> **Data**
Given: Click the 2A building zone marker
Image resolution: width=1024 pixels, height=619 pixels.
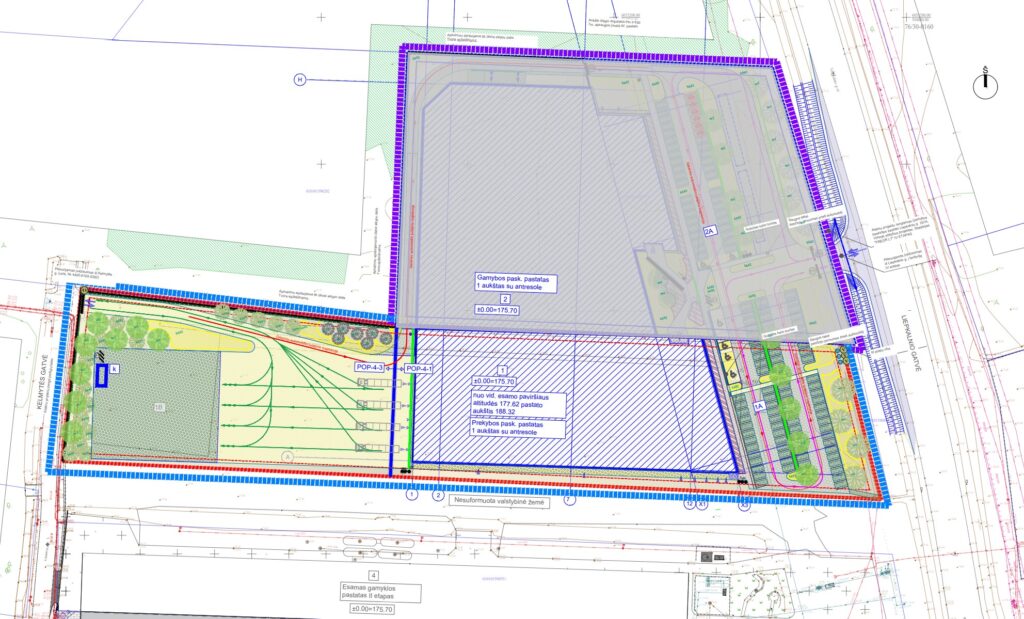Looking at the screenshot, I should pyautogui.click(x=710, y=231).
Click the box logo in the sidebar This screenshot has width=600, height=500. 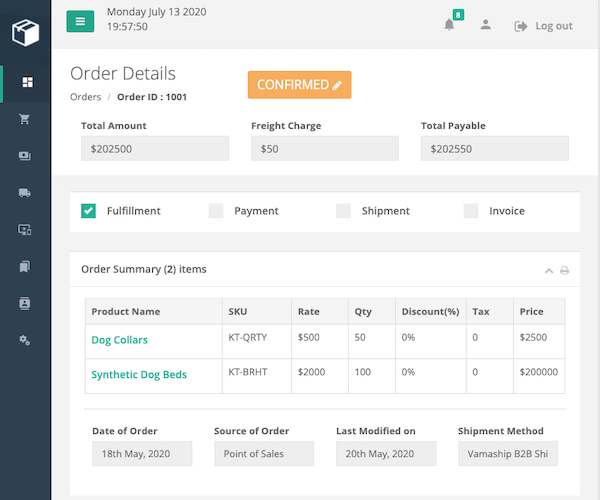click(x=25, y=33)
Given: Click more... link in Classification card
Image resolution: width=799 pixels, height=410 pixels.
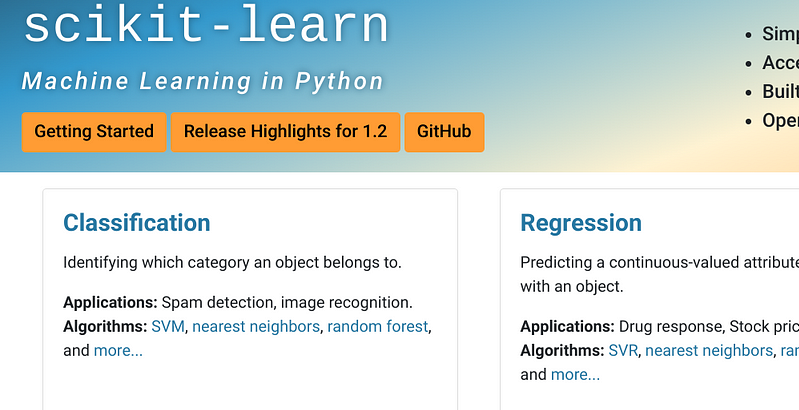Looking at the screenshot, I should click(118, 350).
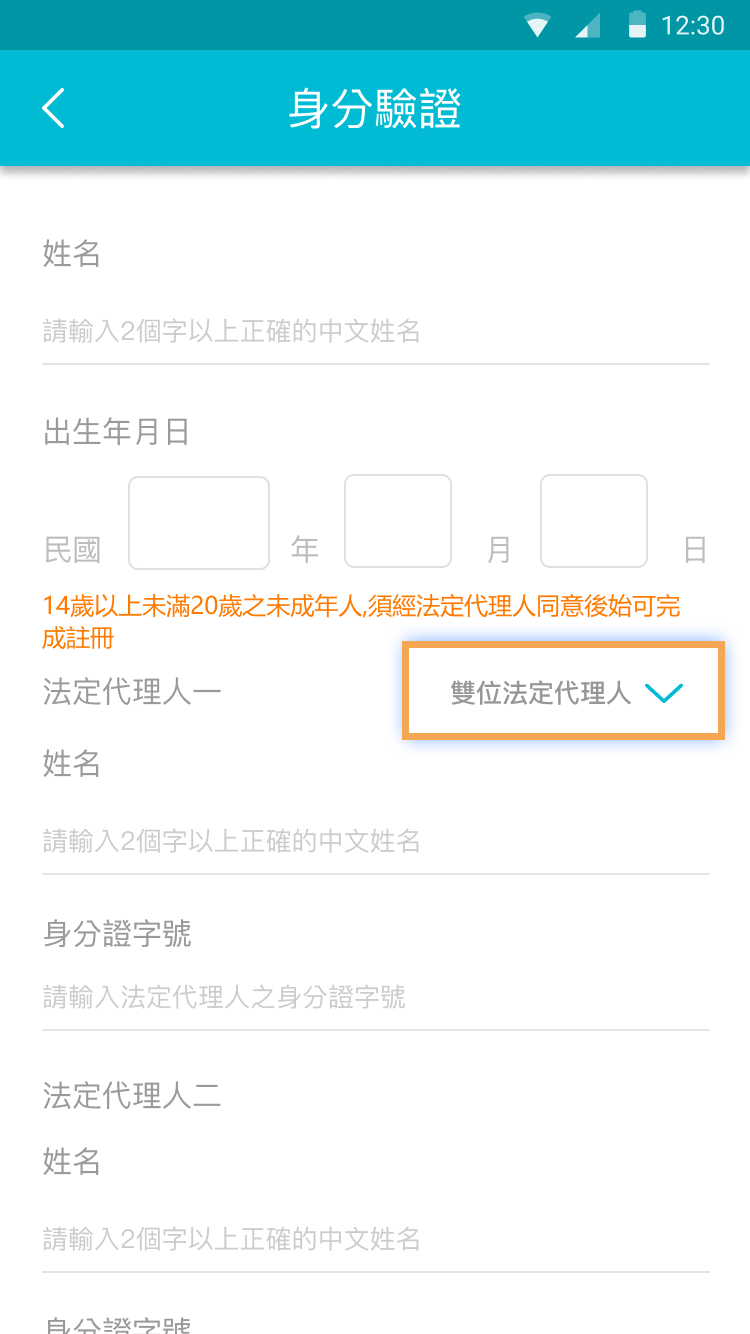Click the 月 birth month input box
Screen dimensions: 750x1334
[397, 521]
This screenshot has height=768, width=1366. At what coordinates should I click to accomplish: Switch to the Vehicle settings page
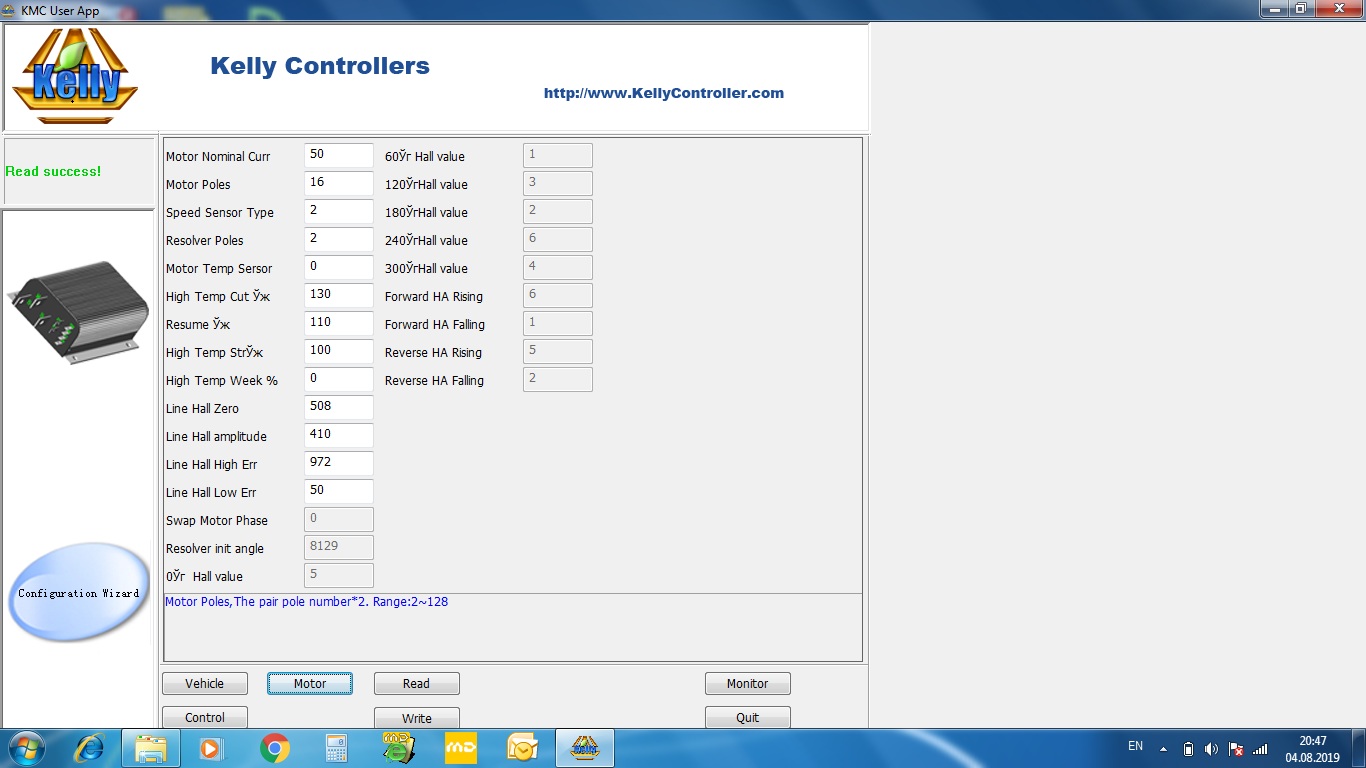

> **Task details**
Please show every line of the material that contains the string "Given".

> **Answer space**
Given: Click the 2A building zone marker
Given: Click more... link in Classification card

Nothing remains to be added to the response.